# 🔥 Intro to PyTorch 🔥

Table of Contents:

0. Introduction
1. Torch Tensors
    1. Basics
    2. Using the GPU
    3. Math
2. Autograd
3. Neural networks in Torch


## 0. Introduction

In this tutorial, we'll walk you through the basics of using `torch`.

Note: we'll use PyTorch and Torch interchangeably.

In many ways, you can think of it as a souped-up `numpy` with a few key differences:
1. You can use `torch` with a GPU for super fast matrix calculations.
2. Torch provides _automatic differentiation_.
3. Torch provides some structure for building neural networks.

This notebook is adapted from [this tutorial](https://pytorch.org/tutorials/beginner/deep_learning_60min_blitz.html), which you can consult as a more in-depth guide.

In [None]:
# first, let's import torch and some other libraries
import torch
import numpy as np

## 1. Torch Tensors: `np.array`'s cool older sibling

Machine learning requires a lot of linear algebra. So all of these libraries (`torch`, `numpy`, `tensorflow`, etc), at their most basic level, are just libraries to aid you (and the computer) in doing linear algebraic operations, quickly.

It makes sense, then, that the basic data structure is the `torch.Tensor`, which is essentially a GPU-enabled `np.array`.
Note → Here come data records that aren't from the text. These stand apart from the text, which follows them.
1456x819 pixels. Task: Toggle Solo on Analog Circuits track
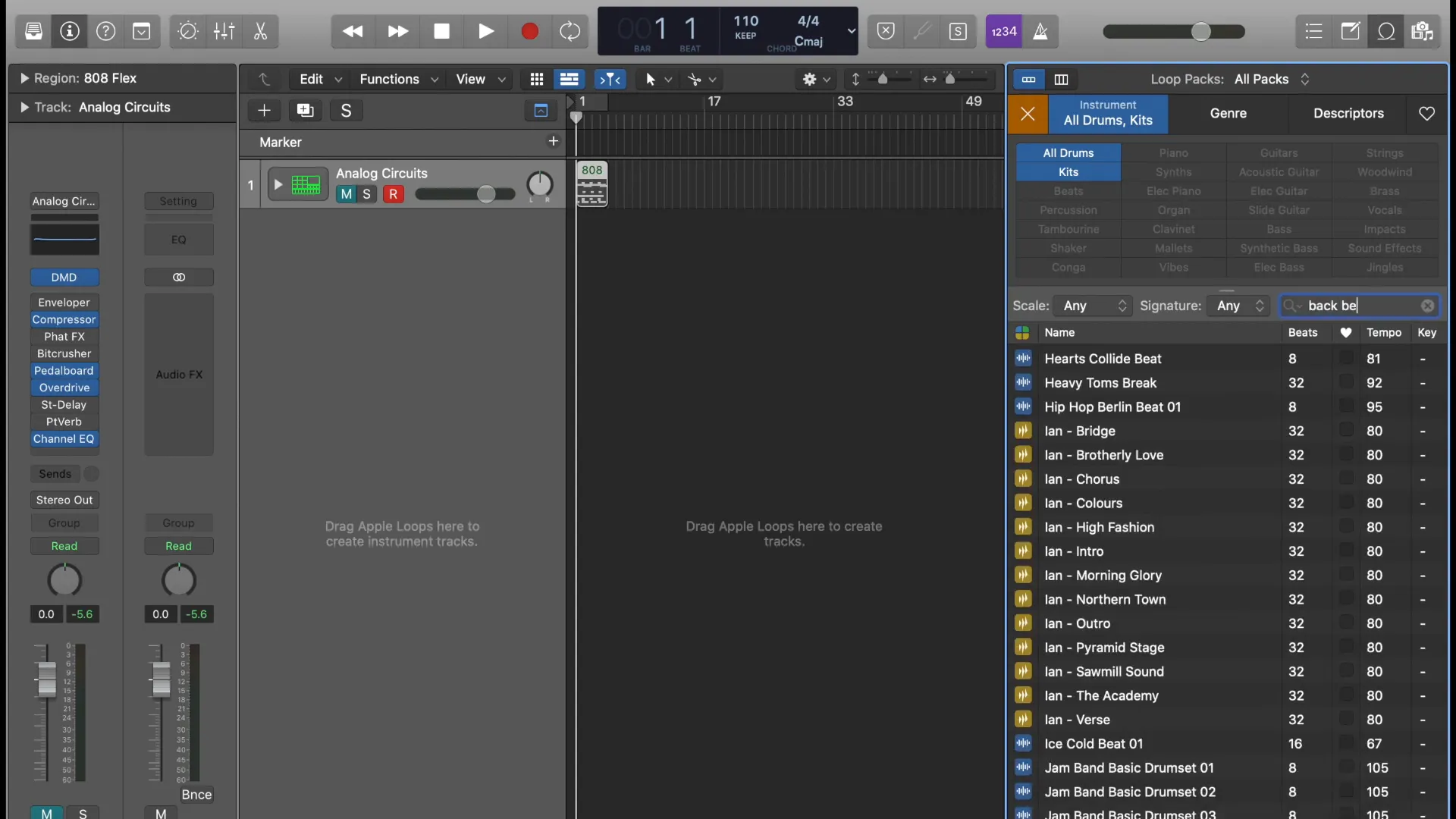coord(367,193)
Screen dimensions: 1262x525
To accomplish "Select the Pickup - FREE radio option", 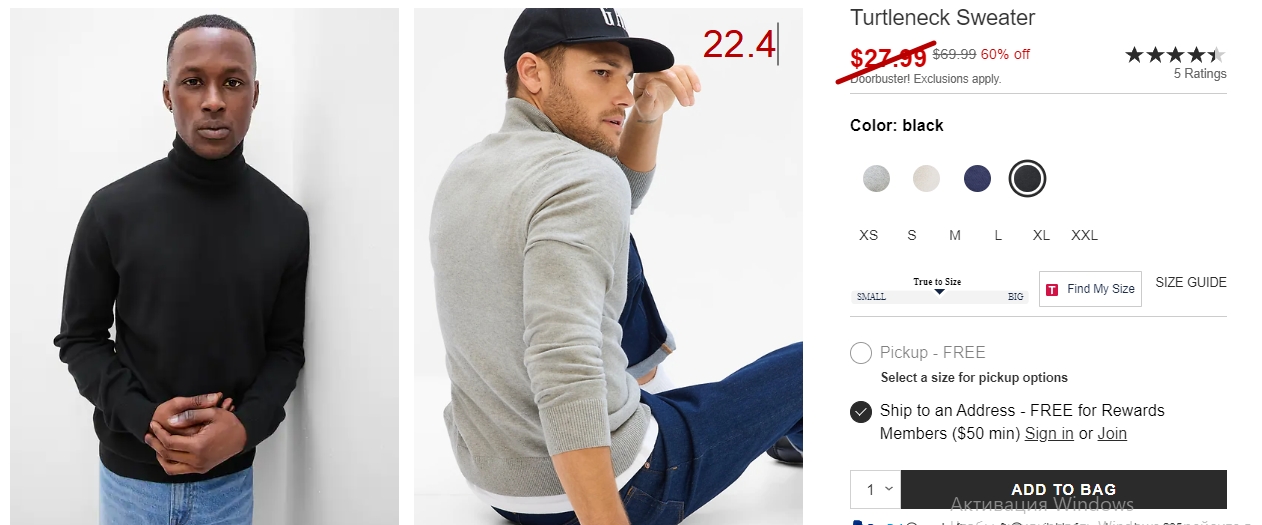I will point(861,353).
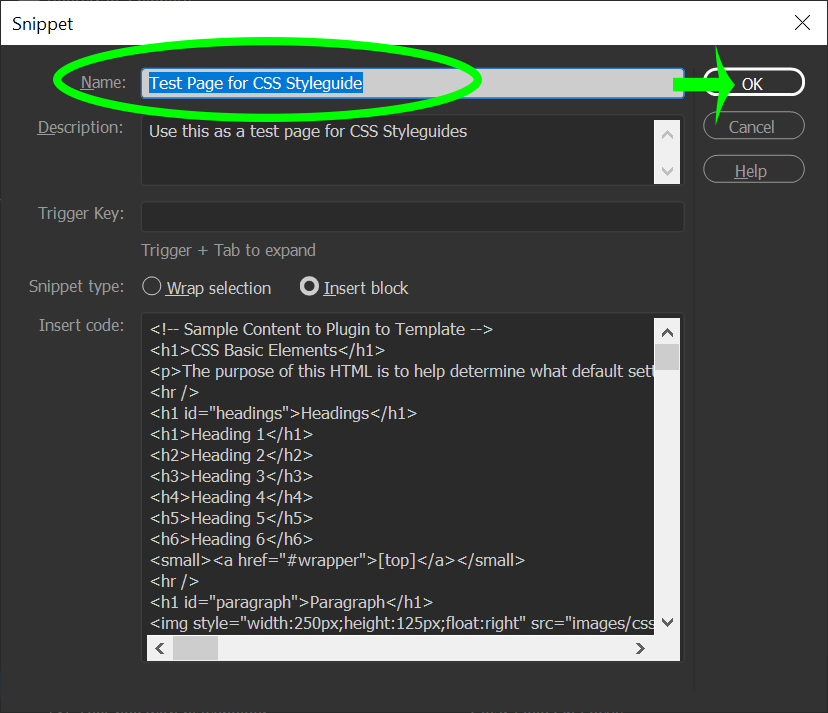
Task: Click the Insert code down scroll arrow
Action: click(667, 620)
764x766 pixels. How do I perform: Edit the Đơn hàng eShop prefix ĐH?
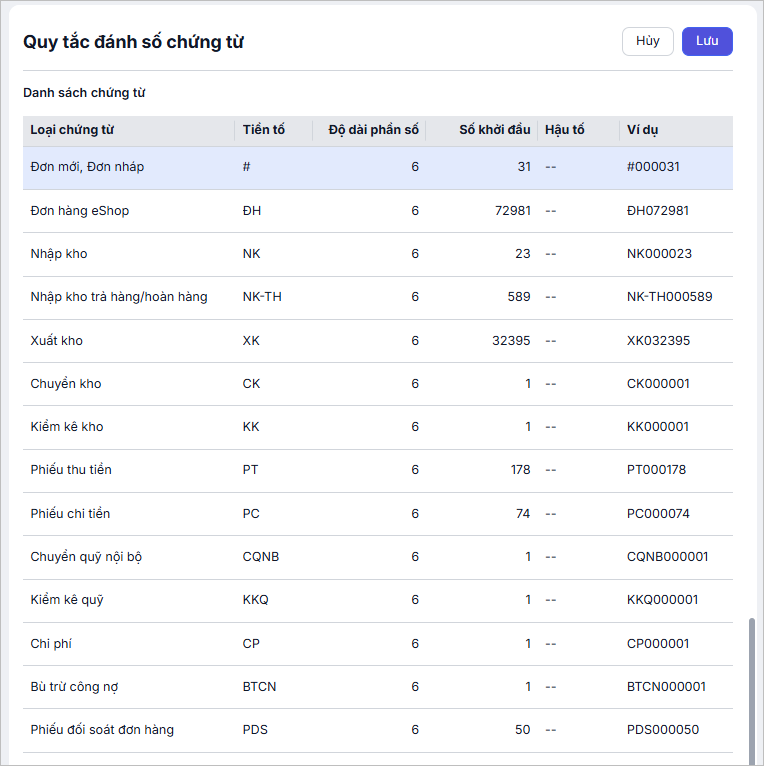(251, 211)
<!-- Tensors are always associated with a memory location. This has always been true, of course, but generally Python abstracts that all away for us. It's worth being explicit now, because you will have different memory locations when moving tensors between the GPU and CPU. -->

### Basics

In [None]:
# uninitialized 5x3 matrix
# values are undefined when matrix is uninitialized (note that this is not the same as matrix of zeros)

torch.empty(5, 3)

tensor([[0.0000e+00, 0.0000e+00, 0.0000e+00],
        [0.0000e+00, 0.0000e+00, 1.1704e-41],
        [0.0000e+00, 2.2369e+08, 0.0000e+00],
        [0.0000e+00, 0.0000e+00, 0.0000e+00],
        [       nan,        nan, 1.2783e+33]])

In [None]:
# randomly initialized (uniform on [0,1))

torch.rand(5, 3)

tensor([[0.1788, 0.2140, 0.3977],
        [0.3545, 0.8557, 0.3537],
        [0.1531, 0.4902, 0.5251],
        [0.9243, 0.0865, 0.2306],
        [0.5489, 0.1476, 0.3132]])

In [None]:
# finally, we can initialize straight from data, just like numpy

x = torch.tensor([[5.5, 3], [4, 1]])
x

tensor([[5.5000, 3.0000],
        [4.0000, 1.0000]])

Just like numpy arrays, tensors are multidimensional and homogeneously typed.

In [None]:
# torch.Size is a tuple
x.size()

torch.Size([2, 2])

In [None]:
x.dtype

torch.float32

In fact, if you're on the CPU, you can very easily convert from tensors to nparrays and back again. They will point to the same memory location.

In [None]:
# wow!
a = x.numpy()
a

array([[5.5, 3. ],
       [4. , 1. ]], dtype=float32)

In [None]:
# add in place (+= 1)
x.add_(1)

tensor([[6.5000, 4.0000],
        [5.0000, 2.0000]])

In [None]:
a

array([[6.5, 4. ],
       [5. , 2. ]], dtype=float32)

### Using the GPU

In [None]:
# We will use ``torch.device`` objects to move tensors in and out of GPU
# The if statement checks if you have a GPU available
# This only works for NVIDIA graphics cards
if torch.cuda.is_available():
    device = torch.device("cuda")          # a CUDA device object
    y = torch.ones_like(x, device=device)  # directly create a tensor on GPU
    x = x.to(device)                       # or just use strings ``.to("cuda")``
    z = x + y
    print(z)
    print(z.to("cpu", torch.double))       # ``.to`` can also change dtype together!

### Math with Torch

Like we alluded to earlier, we can do math with tensors.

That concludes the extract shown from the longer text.